INFORMATION:
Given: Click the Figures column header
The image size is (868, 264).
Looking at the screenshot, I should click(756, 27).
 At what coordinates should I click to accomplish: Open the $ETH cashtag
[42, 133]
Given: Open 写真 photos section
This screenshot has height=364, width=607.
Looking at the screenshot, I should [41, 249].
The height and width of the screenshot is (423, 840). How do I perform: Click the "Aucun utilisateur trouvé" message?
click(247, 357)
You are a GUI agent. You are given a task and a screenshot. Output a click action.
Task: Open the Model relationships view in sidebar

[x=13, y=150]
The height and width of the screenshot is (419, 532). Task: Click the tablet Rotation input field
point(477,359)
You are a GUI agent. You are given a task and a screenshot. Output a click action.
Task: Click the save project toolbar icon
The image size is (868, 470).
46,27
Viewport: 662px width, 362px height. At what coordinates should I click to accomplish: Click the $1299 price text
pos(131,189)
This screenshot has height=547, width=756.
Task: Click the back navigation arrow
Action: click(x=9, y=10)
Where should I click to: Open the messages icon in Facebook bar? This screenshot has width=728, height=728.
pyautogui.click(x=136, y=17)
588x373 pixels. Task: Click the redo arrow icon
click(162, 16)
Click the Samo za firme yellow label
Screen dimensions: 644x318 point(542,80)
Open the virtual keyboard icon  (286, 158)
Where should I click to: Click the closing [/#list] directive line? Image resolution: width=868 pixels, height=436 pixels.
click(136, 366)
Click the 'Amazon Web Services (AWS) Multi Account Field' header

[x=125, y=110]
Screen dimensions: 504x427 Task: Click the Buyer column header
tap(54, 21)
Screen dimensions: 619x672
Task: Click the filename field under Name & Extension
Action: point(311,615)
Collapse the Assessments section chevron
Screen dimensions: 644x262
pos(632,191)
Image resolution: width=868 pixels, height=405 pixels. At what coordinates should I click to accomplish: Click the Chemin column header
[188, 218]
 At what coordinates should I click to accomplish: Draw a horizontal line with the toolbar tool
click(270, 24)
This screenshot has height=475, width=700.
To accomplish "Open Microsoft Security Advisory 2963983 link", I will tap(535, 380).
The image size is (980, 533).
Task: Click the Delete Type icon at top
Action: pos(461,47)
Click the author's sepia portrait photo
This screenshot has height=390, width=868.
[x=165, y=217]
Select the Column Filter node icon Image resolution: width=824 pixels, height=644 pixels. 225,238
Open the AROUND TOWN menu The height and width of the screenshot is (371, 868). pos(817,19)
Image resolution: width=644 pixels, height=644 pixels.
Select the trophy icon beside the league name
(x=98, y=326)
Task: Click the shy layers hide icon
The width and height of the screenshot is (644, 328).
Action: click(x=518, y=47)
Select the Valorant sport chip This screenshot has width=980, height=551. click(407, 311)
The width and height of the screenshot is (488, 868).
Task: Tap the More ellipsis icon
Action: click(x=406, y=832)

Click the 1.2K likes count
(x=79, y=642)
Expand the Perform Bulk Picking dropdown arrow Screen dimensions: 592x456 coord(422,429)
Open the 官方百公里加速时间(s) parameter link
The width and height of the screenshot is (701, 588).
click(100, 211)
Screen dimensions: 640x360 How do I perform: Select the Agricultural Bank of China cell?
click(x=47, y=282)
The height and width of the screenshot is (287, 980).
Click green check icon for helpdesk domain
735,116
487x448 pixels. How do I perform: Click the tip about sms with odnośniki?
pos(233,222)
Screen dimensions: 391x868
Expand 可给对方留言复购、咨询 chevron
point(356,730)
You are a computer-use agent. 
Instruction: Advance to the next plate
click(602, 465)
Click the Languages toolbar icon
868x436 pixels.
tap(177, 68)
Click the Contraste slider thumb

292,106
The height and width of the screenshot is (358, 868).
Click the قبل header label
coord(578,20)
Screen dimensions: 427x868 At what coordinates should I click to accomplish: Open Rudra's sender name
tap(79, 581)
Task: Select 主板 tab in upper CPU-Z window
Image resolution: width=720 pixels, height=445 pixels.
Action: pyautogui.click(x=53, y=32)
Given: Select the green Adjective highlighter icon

TO DO: Extract all of the data exactly as written.

ANSWER SECTION:
Given: Click the Figures column header
The image size is (868, 264).
Looking at the screenshot, I should click(756, 27).
 At what coordinates should I click to accomplish: Open the $ETH cashtag
[42, 133]
Given: Open 写真 photos section
This screenshot has height=364, width=607.
Looking at the screenshot, I should [41, 249].
The height and width of the screenshot is (423, 840). How do I perform: Click the "Aucun utilisateur trouvé" message?
click(247, 357)
You are a GUI agent. You are given a task and a screenshot. Output a click action.
Task: Open the Model relationships view in sidebar

[x=13, y=150]
The height and width of the screenshot is (419, 532). Task: Click the tablet Rotation input field
point(477,359)
You are a GUI agent. You are given a task and a screenshot. Output a click action.
Task: Click the save project toolbar icon
The image size is (868, 470).
46,27
Viewport: 662px width, 362px height. At what coordinates should I click to accomplish: Click the $1299 price text
pos(131,189)
This screenshot has height=547, width=756.
Task: Click the back navigation arrow
Action: click(x=9, y=10)
Where should I click to: Open the messages icon in Facebook bar? This screenshot has width=728, height=728.
pyautogui.click(x=136, y=17)
588x373 pixels. Task: Click the redo arrow icon
click(162, 16)
Click the Samo za firme yellow label
Screen dimensions: 644x318 point(542,80)
Open the virtual keyboard icon  (286, 158)
Where should I click to: Click the closing [/#list] directive line? Image resolution: width=868 pixels, height=436 pixels.
click(136, 366)
Click the 'Amazon Web Services (AWS) Multi Account Field' header

[x=125, y=110]
Screen dimensions: 504x427 Task: Click the Buyer column header
tap(54, 21)
Screen dimensions: 619x672
Task: Click the filename field under Name & Extension
Action: point(311,615)
Collapse the Assessments section chevron
Screen dimensions: 644x262
pos(632,191)
Image resolution: width=868 pixels, height=405 pixels. At what coordinates should I click to accomplish: Click the Chemin column header
[188, 218]
 At what coordinates should I click to accomplish: Draw a horizontal line with the toolbar tool
click(270, 24)
This screenshot has height=475, width=700.
To accomplish "Open Microsoft Security Advisory 2963983 link", I will tap(535, 380).
The image size is (980, 533).
Task: Click the Delete Type icon at top
Action: pos(461,47)
Click the author's sepia portrait photo
This screenshot has height=390, width=868.
[x=165, y=217]
Select the Column Filter node icon Image resolution: width=824 pixels, height=644 pixels. 225,238
Open the AROUND TOWN menu The height and width of the screenshot is (371, 868). pos(817,19)
Image resolution: width=644 pixels, height=644 pixels.
Select the trophy icon beside the league name
(x=98, y=326)
Task: Click the shy layers hide icon
The width and height of the screenshot is (644, 328).
Action: click(x=518, y=47)
Select the Valorant sport chip This screenshot has width=980, height=551. click(407, 311)
The width and height of the screenshot is (488, 868).
Task: Tap the More ellipsis icon
Action: click(x=406, y=832)

Click the 1.2K likes count
(x=79, y=642)
Expand the Perform Bulk Picking dropdown arrow Screen dimensions: 592x456 coord(422,429)
Open the 官方百公里加速时间(s) parameter link
The width and height of the screenshot is (701, 588).
click(100, 211)
Screen dimensions: 640x360 How do I perform: Select the Agricultural Bank of China cell?
click(x=47, y=282)
The height and width of the screenshot is (287, 980).
Click green check icon for helpdesk domain
735,116
487x448 pixels. How do I perform: Click the tip about sms with odnośniki?
pos(233,222)
Screen dimensions: 391x868
Expand 可给对方留言复购、咨询 chevron
point(356,730)
You are a computer-use agent. 
Instruction: Advance to the next plate
click(602, 465)
Click the Languages toolbar icon
868x436 pixels.
tap(177, 68)
Click the Contraste slider thumb

292,106
The height and width of the screenshot is (358, 868).
Click the قبل header label
coord(578,20)
Screen dimensions: 427x868 At what coordinates should I click to accomplish: Open Rudra's sender name
tap(79, 581)
Task: Select 主板 tab in upper CPU-Z window
Image resolution: width=720 pixels, height=445 pixels.
Action: pyautogui.click(x=53, y=32)
Given: Select the green Adjective highlighter icon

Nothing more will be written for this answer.